• _Problem requirements_: Arrange the lines from the start through the line containing "Action: click(517, 200)" as a Markdown table with the columns Row and Line. Number each row and leave out blank lines.

[Entries on target coordinates]
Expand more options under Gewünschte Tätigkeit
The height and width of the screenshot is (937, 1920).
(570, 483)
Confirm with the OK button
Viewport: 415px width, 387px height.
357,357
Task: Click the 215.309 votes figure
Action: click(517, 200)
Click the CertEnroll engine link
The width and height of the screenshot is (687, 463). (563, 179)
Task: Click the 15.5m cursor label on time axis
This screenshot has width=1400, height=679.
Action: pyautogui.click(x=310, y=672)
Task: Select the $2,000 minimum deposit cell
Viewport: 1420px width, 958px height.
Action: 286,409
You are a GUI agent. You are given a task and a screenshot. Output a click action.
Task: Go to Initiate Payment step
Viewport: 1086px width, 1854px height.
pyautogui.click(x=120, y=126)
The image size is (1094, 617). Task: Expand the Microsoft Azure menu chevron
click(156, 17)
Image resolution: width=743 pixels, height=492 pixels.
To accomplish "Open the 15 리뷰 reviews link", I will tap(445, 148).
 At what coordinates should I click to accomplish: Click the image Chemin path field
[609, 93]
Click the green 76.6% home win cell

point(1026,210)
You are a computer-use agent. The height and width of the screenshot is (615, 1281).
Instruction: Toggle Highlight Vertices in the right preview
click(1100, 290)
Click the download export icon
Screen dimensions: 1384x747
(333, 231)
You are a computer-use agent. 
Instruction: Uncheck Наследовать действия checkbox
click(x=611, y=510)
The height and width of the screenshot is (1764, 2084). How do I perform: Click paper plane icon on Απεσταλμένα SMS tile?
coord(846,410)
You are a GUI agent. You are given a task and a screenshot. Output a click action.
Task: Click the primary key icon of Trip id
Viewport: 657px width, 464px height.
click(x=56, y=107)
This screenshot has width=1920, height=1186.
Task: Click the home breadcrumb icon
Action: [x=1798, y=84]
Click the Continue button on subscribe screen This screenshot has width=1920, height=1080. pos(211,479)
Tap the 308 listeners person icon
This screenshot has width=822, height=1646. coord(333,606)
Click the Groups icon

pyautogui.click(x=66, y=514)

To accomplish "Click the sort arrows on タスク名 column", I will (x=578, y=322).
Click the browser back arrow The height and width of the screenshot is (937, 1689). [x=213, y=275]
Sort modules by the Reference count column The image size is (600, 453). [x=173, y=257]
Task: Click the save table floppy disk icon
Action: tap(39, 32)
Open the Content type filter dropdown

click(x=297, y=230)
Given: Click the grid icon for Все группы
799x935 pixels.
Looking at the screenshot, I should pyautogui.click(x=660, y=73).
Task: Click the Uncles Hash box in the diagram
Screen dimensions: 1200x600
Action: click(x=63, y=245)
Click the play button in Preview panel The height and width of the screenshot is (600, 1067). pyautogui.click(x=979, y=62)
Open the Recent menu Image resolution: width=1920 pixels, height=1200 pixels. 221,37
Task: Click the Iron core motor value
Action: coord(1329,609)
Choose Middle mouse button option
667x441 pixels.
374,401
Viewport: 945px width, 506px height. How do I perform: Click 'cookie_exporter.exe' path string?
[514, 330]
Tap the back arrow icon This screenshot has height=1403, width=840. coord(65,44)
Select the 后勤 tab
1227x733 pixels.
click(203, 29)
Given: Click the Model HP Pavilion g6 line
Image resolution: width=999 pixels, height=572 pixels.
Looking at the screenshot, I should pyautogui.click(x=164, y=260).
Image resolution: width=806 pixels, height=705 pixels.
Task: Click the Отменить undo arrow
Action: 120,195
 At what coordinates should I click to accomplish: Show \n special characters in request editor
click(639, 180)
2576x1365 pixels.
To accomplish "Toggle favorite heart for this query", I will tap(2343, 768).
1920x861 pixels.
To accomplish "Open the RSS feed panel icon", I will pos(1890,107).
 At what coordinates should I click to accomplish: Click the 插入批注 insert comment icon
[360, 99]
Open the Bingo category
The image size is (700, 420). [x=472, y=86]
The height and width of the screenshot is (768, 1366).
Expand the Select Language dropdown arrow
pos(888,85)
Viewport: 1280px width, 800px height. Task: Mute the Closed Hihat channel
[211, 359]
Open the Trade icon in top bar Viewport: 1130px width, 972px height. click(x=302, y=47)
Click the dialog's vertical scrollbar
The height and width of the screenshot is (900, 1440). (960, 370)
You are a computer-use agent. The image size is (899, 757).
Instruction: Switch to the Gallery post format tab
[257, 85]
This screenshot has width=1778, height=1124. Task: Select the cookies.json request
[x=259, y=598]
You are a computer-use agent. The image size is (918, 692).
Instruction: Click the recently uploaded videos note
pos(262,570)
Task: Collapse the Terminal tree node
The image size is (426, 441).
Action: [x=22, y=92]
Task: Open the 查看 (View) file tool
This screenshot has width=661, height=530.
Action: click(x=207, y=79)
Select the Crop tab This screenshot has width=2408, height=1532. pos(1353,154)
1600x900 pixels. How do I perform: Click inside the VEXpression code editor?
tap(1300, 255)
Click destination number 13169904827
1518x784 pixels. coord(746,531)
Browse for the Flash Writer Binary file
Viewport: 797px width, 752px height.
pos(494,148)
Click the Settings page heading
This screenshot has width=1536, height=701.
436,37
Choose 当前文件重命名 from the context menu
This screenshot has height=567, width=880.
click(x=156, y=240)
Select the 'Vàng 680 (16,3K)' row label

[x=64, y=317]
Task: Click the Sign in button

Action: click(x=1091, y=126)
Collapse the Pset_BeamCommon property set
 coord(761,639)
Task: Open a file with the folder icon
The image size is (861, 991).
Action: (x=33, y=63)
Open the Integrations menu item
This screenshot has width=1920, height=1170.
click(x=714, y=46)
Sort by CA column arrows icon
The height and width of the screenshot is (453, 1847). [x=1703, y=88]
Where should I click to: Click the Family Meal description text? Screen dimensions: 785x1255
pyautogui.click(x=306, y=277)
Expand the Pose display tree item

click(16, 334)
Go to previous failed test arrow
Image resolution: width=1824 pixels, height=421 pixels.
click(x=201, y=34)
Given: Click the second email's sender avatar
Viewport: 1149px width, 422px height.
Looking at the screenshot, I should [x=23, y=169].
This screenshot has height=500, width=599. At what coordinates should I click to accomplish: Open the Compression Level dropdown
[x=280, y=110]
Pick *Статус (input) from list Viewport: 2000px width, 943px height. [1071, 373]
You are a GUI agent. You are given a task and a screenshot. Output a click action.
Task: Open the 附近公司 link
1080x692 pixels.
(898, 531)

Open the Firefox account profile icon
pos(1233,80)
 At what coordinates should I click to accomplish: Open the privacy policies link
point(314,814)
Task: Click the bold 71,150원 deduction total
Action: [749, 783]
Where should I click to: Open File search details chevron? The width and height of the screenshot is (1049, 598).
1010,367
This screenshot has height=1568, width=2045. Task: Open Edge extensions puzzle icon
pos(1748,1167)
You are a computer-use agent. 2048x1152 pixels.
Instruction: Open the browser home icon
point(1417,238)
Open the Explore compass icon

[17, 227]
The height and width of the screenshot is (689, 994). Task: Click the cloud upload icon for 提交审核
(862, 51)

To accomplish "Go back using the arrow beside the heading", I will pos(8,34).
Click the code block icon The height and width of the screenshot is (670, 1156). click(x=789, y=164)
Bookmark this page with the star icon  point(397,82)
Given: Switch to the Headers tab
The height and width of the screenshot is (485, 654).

• _Reply to the exercise_:
| Row | Line |
|---|---|
| 1 | Expand more options under Gewünschte Tätigkeit |
| 2 | The height and width of the screenshot is (937, 1920). |
| 3 | (570, 483) |
| 4 | Confirm with the OK button |
| 5 | Viewport: 415px width, 387px height. |
| 6 | 357,357 |
| 7 | Task: Click the 215.309 votes figure |
| 8 | Action: click(517, 200) |